I will conclude with comments on two quotes from SEB that summarize my views. Firstly,

We conclude that ‘You Score a Test by Adding up Scores for Items’ may have been intuitive at the start of psychometrics more than a century ago but also note that, if based on intuition, it proved a highly fortunate hunch that has been substantiated through a century of psychometric theory formation (SEB, p. 93).

I agree. Sum scores arose as intuition, but in contributions beginning more than a century ago and continuing today have extended the notion into a rich body of theory, with connections to other families of psychometric models and elucidations of mathematical and statistical properties. These extensions into a scientific paradigm can guide practitioners on when and how to use them gainfully, to recognize their relations with models that are more complex or have connections to substantive theory, and to understand productive and appropriate uses of sum scores in applications.

Criticisms of sum scores based on the idea that they are intuitive rather than scientific are premature and arguably incorrect. (SEB, p. 106; emphasis added)
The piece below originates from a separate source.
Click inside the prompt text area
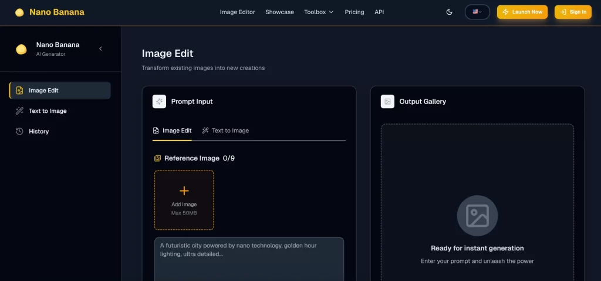[249, 259]
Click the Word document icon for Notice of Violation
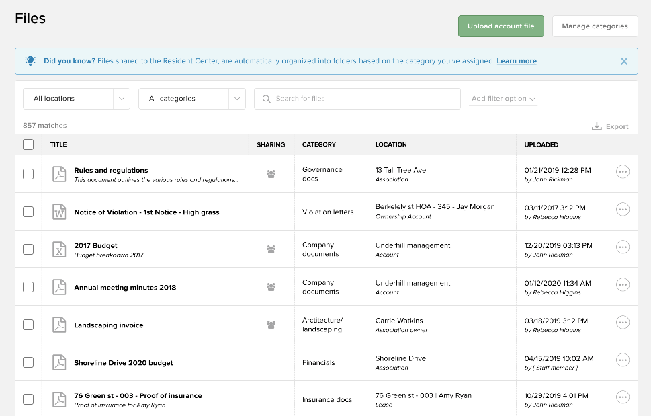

Yes, in that “the idea that [sum scores] are intuitive rather than scientific” is a false dichotomy. An apt riposte to a criticism based on this flawed idea might be: “It is not that sum scores per se that are scientific or intuitive. It is that a person’s use and conception of sum scores might be either scientific, as grounded in the kinds of connections explored in SEB, or grounded in little more than intuition alone. Let us examine the circumstances.”

Conflict of interest

The author has no conflict of interest to disclose.